Study: Gold nanosensors could detect blood clots
Gold nanoparticles could accurately detect thrombin, a biomarker for blood clots in blood samples and could enable simple and highly sensitive monitoring tools for blood clots and other disorders, according to an article published online March 2 in the journal Chemical Communications.

Colin J. Campbell, Phd, EaStCHEM Research Fellow at the school of chemistry at the University of Edinburgh in Scotland, who led the research said, said: “By creating a sensor that can safely be implanted into tissue and combining this with a sensitive light-measurement technique, we have developed a useful device that will help diagnose and track disease in patients.”

The sensor consists of a silica core, 120 nanometers in diameter, encapsulated in a thin layer of gold. Mounted on the gold shell are aptamers, short strands of nucleic acids designed to bind to a specific molecular target. When a laser is shone, protein is detected through monitoring the surface enhanced Raman spectrum of the aptamer probe attached to a gold nanoshell.

"The gold particle works likes a kind of transducer for the laser," said Campbell. Using this technique, the researchers were able to detect sub-femtomolar concentrations of thrombin in human serum.

Michael Ochsenkühn, PhD student at the division of pathway medicine, University of Edinburgh, Scotland, and one of the researchers on the project are using the same technology to look at the biomolecular interactions involved in autoimmune disease. They are also investigating host-pathogen interactions for viral research. "You could actually locate in a cell what is happening at a particular time point in a viral infection," said Ochsenkühn.

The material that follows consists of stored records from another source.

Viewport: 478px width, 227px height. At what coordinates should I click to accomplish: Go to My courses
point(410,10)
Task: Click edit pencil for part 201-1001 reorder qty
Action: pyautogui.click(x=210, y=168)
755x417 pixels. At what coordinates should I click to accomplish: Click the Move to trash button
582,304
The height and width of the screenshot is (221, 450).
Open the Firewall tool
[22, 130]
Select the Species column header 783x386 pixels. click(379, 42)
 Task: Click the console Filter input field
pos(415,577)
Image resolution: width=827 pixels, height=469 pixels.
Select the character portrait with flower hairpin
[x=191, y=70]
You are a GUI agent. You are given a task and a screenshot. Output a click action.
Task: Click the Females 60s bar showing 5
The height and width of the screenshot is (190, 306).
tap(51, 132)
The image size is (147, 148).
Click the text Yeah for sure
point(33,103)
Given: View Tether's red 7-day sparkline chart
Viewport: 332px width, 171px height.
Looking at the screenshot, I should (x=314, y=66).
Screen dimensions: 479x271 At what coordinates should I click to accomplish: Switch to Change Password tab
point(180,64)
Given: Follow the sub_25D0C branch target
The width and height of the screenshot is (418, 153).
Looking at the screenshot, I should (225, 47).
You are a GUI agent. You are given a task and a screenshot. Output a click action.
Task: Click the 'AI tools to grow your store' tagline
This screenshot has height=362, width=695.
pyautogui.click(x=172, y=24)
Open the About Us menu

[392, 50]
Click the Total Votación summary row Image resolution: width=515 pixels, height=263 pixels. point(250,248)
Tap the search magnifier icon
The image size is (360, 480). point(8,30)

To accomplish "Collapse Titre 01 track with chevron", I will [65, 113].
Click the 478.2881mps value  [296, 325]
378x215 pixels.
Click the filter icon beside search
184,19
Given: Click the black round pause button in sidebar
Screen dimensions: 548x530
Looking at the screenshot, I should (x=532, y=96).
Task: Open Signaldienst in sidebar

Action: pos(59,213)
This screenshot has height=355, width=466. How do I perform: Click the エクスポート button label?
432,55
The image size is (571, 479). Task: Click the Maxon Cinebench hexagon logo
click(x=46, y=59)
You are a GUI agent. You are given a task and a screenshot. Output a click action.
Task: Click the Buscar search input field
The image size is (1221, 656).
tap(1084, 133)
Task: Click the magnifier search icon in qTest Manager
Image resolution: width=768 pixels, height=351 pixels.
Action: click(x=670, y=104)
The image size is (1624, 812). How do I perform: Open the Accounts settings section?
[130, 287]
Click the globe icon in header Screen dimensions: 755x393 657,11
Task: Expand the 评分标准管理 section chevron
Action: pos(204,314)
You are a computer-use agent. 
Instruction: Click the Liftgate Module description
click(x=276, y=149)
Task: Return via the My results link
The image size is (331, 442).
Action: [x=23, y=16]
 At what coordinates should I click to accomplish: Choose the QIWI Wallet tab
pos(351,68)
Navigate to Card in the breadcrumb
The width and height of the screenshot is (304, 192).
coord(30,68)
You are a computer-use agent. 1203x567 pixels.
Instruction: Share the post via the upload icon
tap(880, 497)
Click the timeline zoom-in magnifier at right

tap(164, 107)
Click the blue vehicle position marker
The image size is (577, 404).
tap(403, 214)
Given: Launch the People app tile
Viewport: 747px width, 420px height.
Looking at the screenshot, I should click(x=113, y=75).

Campbell's team had previously shown that the gold nanoshells appear safe when injected into cells--they don't cause cell death or impede new cell growth. As gold is unreactive, the body will not reject the implant, according to Campbell and colleagues. But the technology still has a number of hurdles to overcome before it can be used for medical applications.

"The limit of such research is it needs an aptamer that catches a specific protein," commented Jaebum Choo, PhD, professor at Hanyang University, Seoul, South Korea, who was not involved in the study. "While the thrombin aptamers are well known, few known aptamers for other proteins are known at this stage. For the development of this technology, biologists and biochemists need to find the various different kinds of aptamer for capturing valuable proteins."